The best PS's I've seen this season have been very action-oriented, along the lines of "here's one very colorful and memorable thing I accomplished that makes me seem like a hard-working, thoughtful, genuine candidate who would be great to have around for three years." The essays contain lots of action verbs, and all of the paragraphs focus around some central accomplishment. This creates a very holistic, memorable storyline that will stick in the adcomms heads.
...not to say that the 'first to college/law school' thing isn't important--but what if you were to set up the essay with the first 3-4 paragraphs around a story that makes you seem brilliant/fun/accomplished, and *then* mention right at the end "hey, I'm a first for my family." That, I would argue, would make the introduction of that info endearing--mentioning it up front is more...imploring, you know?
in any case, I hope you find the story you'd like to tell. And of course, there's loads of us on here willing to send you more advice than you'll ever possibly need, should you ask! ;-)
Just wanted to jump in here and give praise for Burhops. She really helped me with my PS. She has some great suggestions and helped with editing and I am still amazed at the effort I received from a (initially) complete stranger. I know myself, my PS resembled at least one of these scenarios, but she really helped me turn it around.
Whoa!!! *major blush*
By the way, I can understand why people lash out when their essays are criticized. You've spent 7 long and painful hours in the delivery room giving birth to your beautiful baby and when some one tells you it's absolutely hideous you'd probably get a bit cranky.

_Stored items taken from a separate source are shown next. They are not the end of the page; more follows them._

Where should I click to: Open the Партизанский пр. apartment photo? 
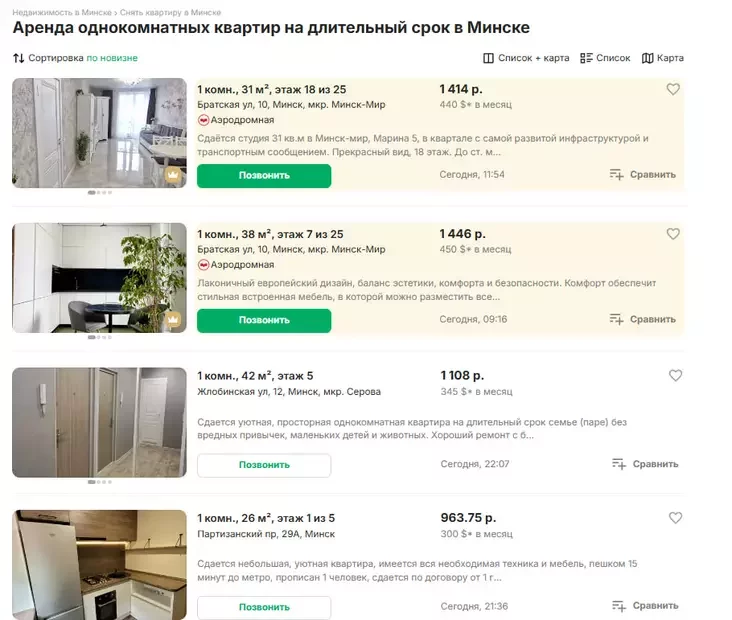tap(99, 564)
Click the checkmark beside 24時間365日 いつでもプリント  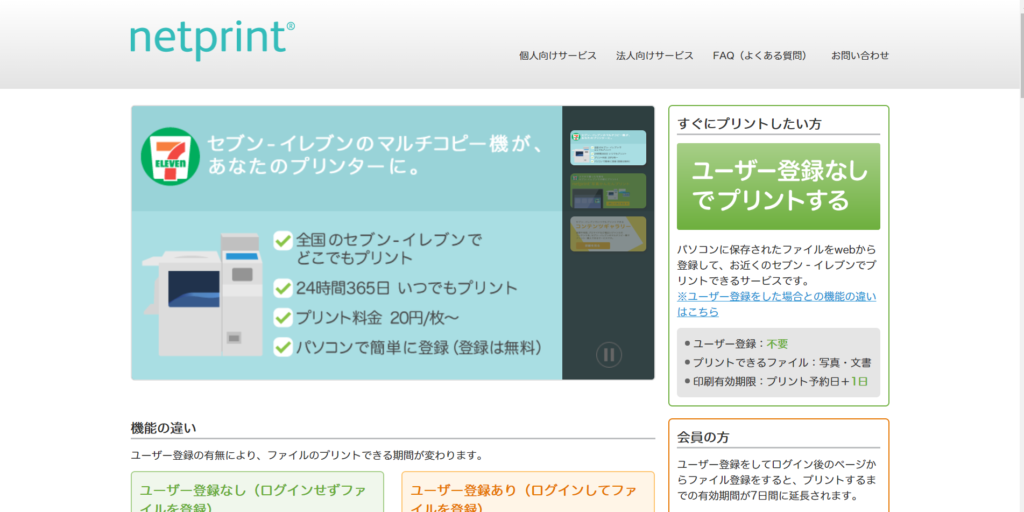(x=283, y=288)
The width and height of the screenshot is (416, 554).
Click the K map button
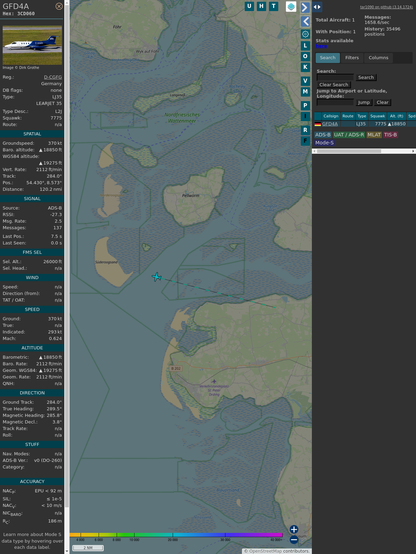[x=305, y=67]
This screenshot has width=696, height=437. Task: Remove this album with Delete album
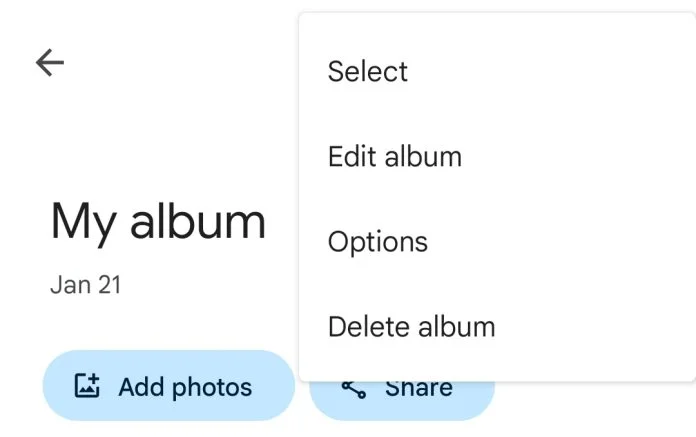497,327
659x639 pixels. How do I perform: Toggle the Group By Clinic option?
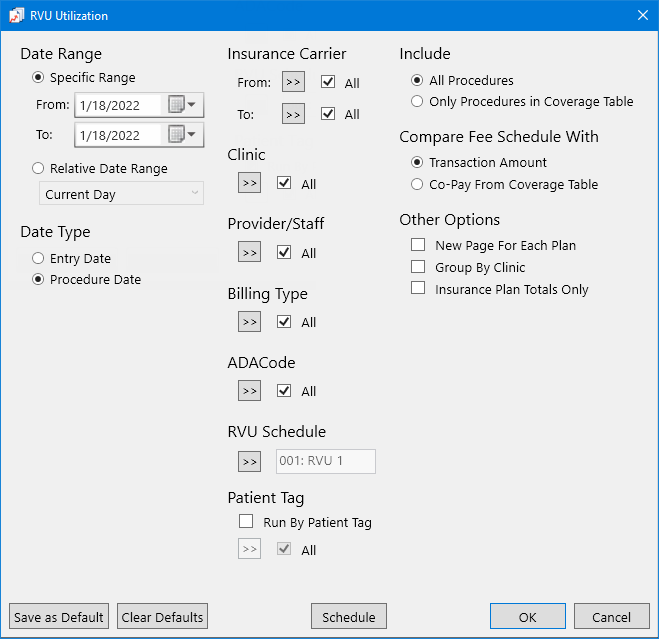click(x=418, y=267)
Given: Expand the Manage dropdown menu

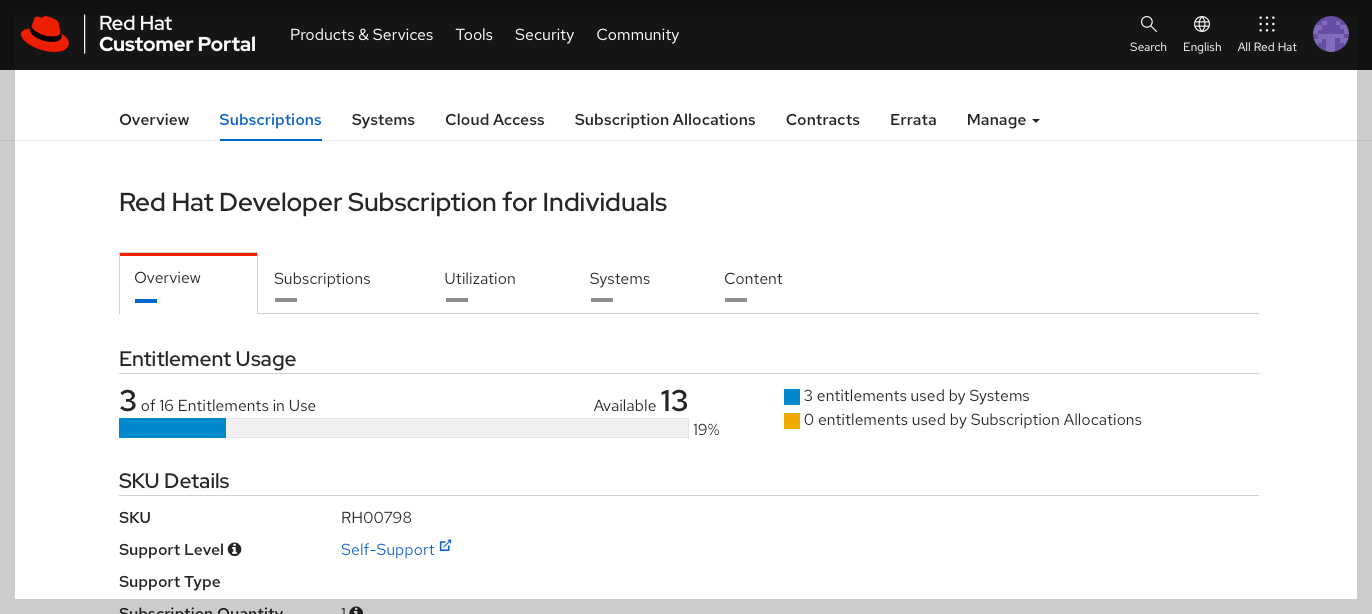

redemption, gadfly--your PS worries are non-existent! I've seen both, and you both come across as engaged and engaging.
I, of course, probably came across like a whack-job in everything I wrote. I shoulda just sent the Puma 250 in the stead of.....everything. O, alas, 20/20 hindsight!
Now, if I could only get into law school based on LSD threads...should I send an addendum to this effect, you think? ;-)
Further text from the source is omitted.